**Directions for this task:** Using the Bill Plante recollection of Vietnam, decide whether each statement below agrees with the text, answering yes or no and quoting the deciding words. 1. Plante was based in Chicago when the final offensive of 1975 began. 2. Plante went back to Vietnam in 1975 on an assignment he had not sought. 3. Bryan Ellis got roughly two hundred people out.

**Document extract:**
Sunday, May 12, 2013

Bill Plante (CBS News) Remembers Vietnam: "We are a Headline Service."


Bill Plante, CBS News. "We Are a Headline Service"







I had been in Vietnam three times before 1975. I had been there for several months in 1964, for eight months in 1967 and for eight or nine months in 1971-72. I grew very fond of the country and the people and became very concerned about the war. It seemed to be going nowhere and it seemed to be doing terrible things to the political fabric of the country and terrible things to the Vietnamese. And yet I never could quite buy the argument that we just ought to walk away. So I never knew quite what to do. I was confused as anybody else about it, I guess. But the point of that is that I had what I felt was a serious interest in the country and the people and the war.
And so when the big final offensive began in the spring of 1975 I watched with absolute fascination, I was based in Chicago at the time, as I had been for some years for CBS. And when I saw Bruce Dunning's piece, the last World Airways 727 leaving Danang, the one that Mike Marriott filmed and Mai Van Duc did, that was it. I just had to go back. So I just volunteered knowing that they would need people probably, that was in late March. And three or four days later I was in Saigon. That's how I came to be there. It was by choice.
I didn't have any trouble getting the assignment. I don't think there were too many people who were anxious to go back. We all assumed that the drive by the North would be successful and that the people in the South would be forced to capitulate and we had no idea how this would happen.
I don't know what the bargaining chips might have been if people thought a partition might have been the result. There were these rumors that swept through Saigon in the final days that the US was sending B52s. But those of us who knew about the War Powers Act, doubted it very much. And of course the way the stage was then set, it was not really possible, except by act of Congress and that was hardly likely.
I came into Tan Son Nhut and came to the bureau. It was being run at the time by Bryan Ellis, our Hong Kong bureau manager and he played a heroic role in my opinion in getting our Vietnamese employees and their families out of there. It was all virtually due to his insistence, I mean New York didn't know quite what to do or what it could do. Ellis even personally drove the US Air Force bus, that he was allowed to use, which he had filled with dependents or Vietnamese employees and their extended families, and bluffed his way through the Vietnamese guards at the gates of Tan Son Nhut to get to the place where the US planes wee departing for Guam. There were about a hundred or so people that Ellis got out.
Ellis was running things, and Dunning was there and Bob Simon was there, Dick Threlkeld was there, Peter Collins was there, Ed Bradley was there. Bradley had been in Cambodia and when Cambodia fell he came out and then stayed in Saigon. I may be missing one or two people.
There was more going on every day than we knew how to deal with. We had a couple of Vietnamese employees whose job it was, who were called journalists, to keep tabs on the daily rumor mill and let us know what was being written and said in Saigon.

**Provided records:**
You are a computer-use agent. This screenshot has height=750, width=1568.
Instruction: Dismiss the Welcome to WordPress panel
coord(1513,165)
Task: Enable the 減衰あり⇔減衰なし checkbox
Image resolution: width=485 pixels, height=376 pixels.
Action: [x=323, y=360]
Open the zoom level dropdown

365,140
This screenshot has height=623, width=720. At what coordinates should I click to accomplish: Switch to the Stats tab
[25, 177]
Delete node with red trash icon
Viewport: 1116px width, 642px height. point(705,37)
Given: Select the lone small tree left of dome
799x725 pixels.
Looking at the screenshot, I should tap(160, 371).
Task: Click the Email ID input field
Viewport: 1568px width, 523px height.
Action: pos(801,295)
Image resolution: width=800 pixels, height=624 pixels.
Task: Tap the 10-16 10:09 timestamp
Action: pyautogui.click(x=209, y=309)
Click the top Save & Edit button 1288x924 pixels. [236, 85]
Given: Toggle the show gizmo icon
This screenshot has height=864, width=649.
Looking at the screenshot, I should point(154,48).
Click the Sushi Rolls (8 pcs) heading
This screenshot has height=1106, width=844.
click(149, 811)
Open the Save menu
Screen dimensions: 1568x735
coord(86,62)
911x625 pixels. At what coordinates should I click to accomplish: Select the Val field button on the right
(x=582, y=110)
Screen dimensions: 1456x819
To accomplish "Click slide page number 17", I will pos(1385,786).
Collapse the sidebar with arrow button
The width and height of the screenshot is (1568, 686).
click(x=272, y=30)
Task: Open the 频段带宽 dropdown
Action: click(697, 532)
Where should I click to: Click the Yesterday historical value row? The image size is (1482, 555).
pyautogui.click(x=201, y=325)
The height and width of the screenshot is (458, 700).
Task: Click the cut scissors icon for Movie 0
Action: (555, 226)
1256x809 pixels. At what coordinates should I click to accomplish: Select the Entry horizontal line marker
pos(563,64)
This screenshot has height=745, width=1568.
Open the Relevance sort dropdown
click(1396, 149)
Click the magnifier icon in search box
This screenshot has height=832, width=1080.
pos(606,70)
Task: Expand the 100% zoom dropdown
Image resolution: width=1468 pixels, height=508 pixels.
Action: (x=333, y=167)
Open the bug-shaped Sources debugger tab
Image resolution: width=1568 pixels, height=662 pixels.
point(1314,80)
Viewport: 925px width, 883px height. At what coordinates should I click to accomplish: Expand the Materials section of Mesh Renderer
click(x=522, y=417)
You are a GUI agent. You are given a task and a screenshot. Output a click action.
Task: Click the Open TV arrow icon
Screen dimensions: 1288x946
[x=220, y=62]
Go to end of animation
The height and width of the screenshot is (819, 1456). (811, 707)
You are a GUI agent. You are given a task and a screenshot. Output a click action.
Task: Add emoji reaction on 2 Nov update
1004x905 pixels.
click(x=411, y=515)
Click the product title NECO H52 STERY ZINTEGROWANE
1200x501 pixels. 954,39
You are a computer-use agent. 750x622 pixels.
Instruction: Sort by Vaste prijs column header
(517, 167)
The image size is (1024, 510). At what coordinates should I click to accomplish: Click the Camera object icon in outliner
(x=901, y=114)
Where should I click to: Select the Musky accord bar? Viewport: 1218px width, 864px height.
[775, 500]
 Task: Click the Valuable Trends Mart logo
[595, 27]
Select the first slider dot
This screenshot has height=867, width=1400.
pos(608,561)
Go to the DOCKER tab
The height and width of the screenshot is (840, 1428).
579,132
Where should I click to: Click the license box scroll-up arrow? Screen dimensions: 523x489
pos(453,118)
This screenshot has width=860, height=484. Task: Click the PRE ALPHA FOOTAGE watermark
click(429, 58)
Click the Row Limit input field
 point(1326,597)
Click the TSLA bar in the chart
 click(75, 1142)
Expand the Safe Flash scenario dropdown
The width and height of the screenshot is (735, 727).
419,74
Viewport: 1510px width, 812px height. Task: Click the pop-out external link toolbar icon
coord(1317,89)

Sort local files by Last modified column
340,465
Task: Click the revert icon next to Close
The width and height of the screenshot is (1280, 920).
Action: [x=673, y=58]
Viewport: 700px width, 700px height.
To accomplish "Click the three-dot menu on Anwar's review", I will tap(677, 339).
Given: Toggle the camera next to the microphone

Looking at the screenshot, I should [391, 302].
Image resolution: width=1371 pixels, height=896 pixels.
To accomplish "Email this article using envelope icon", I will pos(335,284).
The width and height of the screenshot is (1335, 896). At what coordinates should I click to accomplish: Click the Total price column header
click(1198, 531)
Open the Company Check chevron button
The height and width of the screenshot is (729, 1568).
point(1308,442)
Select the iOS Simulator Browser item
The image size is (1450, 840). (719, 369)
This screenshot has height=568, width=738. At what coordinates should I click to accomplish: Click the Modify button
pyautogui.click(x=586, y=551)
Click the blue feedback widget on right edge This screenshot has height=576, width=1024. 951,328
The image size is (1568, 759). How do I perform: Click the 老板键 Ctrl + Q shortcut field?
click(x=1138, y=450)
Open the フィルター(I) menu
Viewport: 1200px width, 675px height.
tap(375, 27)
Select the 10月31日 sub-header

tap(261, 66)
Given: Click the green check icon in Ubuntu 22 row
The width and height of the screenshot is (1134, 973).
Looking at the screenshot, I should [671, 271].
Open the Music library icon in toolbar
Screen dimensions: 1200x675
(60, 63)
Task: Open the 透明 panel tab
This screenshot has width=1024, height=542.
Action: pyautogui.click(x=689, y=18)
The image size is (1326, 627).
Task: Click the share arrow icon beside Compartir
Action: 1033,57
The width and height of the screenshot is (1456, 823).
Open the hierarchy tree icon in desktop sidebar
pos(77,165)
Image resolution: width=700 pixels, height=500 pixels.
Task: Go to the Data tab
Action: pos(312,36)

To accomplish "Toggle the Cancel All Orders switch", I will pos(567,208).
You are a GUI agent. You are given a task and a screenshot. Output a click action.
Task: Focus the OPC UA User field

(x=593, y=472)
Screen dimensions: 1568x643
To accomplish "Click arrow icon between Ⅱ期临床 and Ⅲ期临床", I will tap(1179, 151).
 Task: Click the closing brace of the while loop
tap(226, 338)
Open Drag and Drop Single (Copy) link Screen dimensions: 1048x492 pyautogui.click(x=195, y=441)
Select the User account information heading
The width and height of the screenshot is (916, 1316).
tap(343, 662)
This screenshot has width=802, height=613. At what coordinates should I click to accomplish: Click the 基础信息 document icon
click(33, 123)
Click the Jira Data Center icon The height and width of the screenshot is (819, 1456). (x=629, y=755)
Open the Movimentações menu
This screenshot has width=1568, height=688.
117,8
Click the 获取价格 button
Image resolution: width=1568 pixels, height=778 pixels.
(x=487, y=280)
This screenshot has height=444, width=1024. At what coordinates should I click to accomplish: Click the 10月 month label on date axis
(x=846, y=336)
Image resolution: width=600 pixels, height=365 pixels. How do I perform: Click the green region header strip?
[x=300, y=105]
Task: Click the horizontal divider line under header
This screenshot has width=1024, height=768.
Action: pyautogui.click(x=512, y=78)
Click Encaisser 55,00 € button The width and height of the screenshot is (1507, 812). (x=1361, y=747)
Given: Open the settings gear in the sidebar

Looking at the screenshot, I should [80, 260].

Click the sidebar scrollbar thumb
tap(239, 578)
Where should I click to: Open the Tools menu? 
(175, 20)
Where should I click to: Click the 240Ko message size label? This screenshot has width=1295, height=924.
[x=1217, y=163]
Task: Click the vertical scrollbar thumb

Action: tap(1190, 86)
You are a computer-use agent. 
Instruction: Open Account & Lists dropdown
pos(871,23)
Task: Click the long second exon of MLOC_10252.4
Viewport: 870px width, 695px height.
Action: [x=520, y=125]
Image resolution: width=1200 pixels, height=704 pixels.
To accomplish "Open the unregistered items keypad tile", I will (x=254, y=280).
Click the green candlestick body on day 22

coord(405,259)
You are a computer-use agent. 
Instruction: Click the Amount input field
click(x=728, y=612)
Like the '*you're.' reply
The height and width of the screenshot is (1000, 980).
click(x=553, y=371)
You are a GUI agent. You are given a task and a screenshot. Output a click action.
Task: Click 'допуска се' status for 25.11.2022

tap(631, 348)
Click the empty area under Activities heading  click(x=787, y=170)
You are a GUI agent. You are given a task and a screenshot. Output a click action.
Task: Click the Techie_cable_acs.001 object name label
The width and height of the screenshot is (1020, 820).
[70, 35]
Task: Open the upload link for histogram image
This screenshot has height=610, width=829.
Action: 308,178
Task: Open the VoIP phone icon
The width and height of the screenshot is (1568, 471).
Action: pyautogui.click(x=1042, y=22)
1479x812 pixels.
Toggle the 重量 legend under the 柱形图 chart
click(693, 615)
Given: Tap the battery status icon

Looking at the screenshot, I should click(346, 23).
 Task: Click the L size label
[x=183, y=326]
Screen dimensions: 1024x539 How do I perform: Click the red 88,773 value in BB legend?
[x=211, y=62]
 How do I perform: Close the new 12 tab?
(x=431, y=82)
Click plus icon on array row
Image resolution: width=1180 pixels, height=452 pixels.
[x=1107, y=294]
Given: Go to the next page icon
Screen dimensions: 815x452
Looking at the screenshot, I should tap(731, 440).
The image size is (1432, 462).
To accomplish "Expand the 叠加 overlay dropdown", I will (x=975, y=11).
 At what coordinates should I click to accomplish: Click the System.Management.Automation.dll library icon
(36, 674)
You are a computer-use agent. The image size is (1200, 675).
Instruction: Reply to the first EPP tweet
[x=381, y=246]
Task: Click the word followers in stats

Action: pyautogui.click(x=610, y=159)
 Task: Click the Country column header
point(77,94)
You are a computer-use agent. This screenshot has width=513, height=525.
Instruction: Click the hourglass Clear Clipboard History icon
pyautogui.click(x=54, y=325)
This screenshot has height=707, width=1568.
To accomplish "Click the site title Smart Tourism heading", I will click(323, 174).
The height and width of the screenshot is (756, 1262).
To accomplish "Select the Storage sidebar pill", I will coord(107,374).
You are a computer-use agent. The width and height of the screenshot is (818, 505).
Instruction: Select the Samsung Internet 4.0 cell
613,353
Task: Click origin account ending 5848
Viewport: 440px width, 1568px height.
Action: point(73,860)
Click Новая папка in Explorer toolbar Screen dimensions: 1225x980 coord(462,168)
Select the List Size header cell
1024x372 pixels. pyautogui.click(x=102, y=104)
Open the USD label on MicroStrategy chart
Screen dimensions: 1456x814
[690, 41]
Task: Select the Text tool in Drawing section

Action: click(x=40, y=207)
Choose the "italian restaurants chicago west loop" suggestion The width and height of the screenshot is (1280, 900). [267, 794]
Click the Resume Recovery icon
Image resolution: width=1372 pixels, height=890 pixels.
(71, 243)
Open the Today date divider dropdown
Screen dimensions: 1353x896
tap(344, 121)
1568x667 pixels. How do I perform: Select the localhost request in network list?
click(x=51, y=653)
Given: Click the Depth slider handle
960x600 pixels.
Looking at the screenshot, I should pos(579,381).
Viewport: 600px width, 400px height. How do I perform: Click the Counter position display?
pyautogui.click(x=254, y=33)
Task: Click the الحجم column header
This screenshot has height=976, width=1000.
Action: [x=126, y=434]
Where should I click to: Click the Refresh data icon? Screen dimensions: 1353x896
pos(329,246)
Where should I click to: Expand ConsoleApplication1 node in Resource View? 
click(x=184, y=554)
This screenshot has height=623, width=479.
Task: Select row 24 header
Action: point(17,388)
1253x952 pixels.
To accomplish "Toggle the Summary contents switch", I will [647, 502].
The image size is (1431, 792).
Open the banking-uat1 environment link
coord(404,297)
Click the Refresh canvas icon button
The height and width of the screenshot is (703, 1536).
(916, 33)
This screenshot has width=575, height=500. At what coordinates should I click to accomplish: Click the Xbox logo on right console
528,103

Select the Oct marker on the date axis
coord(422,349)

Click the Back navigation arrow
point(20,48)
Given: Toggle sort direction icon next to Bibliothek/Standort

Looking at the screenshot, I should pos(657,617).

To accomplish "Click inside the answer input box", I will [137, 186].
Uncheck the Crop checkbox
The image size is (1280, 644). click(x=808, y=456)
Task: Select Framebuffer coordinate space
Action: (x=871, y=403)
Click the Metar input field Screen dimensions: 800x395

**Answer to the exercise:**
1. Yes: "I was based in Chicago at the time"
2. No: "It was by choice."
3. No: "There were about a hundred or so people that Ellis got out."